* _Record excerpts_:
= = = = = = =

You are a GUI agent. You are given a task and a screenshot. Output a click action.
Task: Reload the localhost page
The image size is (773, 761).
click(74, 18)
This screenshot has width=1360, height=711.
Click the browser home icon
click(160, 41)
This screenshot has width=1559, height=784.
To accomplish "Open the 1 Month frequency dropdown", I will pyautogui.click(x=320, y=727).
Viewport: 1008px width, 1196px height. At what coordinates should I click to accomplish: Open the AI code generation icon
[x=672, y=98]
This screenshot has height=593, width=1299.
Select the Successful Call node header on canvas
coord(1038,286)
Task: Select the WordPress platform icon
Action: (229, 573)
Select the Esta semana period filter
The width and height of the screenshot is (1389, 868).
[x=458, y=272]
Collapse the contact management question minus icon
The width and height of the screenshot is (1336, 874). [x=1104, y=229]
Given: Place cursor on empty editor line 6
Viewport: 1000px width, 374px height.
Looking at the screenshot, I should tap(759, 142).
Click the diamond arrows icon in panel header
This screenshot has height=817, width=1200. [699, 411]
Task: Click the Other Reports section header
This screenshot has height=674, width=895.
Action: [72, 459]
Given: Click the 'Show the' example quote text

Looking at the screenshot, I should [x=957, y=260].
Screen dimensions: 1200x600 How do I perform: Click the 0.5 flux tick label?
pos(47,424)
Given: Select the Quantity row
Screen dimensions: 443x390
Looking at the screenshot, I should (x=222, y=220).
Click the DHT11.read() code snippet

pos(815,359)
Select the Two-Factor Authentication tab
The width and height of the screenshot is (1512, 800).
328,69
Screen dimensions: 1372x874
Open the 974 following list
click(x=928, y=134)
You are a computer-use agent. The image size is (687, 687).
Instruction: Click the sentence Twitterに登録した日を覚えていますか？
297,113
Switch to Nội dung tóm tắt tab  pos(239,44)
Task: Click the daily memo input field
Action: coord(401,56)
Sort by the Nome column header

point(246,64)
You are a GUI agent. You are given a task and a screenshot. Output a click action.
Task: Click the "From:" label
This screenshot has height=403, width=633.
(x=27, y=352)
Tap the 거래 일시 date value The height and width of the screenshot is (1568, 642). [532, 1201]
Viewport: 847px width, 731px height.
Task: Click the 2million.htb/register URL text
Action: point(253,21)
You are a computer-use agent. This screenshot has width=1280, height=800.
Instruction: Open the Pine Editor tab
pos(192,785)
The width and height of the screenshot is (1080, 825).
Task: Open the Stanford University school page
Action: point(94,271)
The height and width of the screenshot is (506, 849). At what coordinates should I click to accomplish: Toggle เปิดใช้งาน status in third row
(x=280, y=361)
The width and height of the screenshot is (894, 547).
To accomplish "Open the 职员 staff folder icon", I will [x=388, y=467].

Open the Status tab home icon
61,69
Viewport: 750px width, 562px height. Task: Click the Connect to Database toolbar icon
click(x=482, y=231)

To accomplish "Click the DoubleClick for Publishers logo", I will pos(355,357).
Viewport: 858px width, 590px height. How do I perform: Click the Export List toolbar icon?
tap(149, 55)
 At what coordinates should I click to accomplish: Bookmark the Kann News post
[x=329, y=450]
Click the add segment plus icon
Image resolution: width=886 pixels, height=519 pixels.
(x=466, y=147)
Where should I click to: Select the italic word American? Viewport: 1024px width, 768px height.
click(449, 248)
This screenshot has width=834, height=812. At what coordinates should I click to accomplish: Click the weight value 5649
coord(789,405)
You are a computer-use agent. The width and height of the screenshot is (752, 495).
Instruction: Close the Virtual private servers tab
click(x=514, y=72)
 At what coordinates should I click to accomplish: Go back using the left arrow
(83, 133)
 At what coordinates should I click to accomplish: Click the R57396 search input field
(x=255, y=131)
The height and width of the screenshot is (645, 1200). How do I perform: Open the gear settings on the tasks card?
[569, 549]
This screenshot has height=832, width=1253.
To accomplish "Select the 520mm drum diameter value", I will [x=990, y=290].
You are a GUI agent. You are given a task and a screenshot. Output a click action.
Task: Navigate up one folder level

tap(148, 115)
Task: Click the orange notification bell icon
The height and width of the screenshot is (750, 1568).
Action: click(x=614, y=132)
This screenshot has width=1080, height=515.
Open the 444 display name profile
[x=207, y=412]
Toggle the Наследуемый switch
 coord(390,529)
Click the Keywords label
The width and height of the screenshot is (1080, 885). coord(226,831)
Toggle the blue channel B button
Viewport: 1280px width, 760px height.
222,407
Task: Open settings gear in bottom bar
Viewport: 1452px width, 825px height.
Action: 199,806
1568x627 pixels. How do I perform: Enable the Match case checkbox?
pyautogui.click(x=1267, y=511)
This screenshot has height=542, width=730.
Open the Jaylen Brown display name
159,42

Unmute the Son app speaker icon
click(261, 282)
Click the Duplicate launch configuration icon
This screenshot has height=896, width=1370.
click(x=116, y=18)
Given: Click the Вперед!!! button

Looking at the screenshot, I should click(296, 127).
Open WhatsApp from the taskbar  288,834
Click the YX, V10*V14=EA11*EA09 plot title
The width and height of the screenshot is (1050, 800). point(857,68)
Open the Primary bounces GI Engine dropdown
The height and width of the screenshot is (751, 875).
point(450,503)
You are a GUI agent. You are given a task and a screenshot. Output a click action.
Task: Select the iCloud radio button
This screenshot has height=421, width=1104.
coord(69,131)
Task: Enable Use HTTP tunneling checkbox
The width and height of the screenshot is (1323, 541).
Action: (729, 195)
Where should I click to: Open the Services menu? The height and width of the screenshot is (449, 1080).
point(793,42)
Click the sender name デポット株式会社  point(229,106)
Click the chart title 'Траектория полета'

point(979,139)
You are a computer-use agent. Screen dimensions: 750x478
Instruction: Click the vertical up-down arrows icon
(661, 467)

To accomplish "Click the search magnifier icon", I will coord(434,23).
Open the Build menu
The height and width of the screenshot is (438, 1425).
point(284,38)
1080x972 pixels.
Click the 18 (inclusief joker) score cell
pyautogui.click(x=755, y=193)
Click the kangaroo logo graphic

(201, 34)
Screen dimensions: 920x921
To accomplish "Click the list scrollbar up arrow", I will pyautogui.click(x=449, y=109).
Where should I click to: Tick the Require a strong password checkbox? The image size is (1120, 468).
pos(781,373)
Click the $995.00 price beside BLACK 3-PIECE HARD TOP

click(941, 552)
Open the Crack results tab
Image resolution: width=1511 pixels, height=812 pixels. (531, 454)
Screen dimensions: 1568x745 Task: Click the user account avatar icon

= = = = = = =

Wherever the word "computer" appears in the records above, copy that line.

You are a computer-use agent. The image size is (687, 687).
You are a computer-use agent. This screenshot has width=1280, height=800.
You are a computer-use agent. The width and height of the screenshot is (752, 495).
You are a computer-use agent. Screen dimensions: 750x478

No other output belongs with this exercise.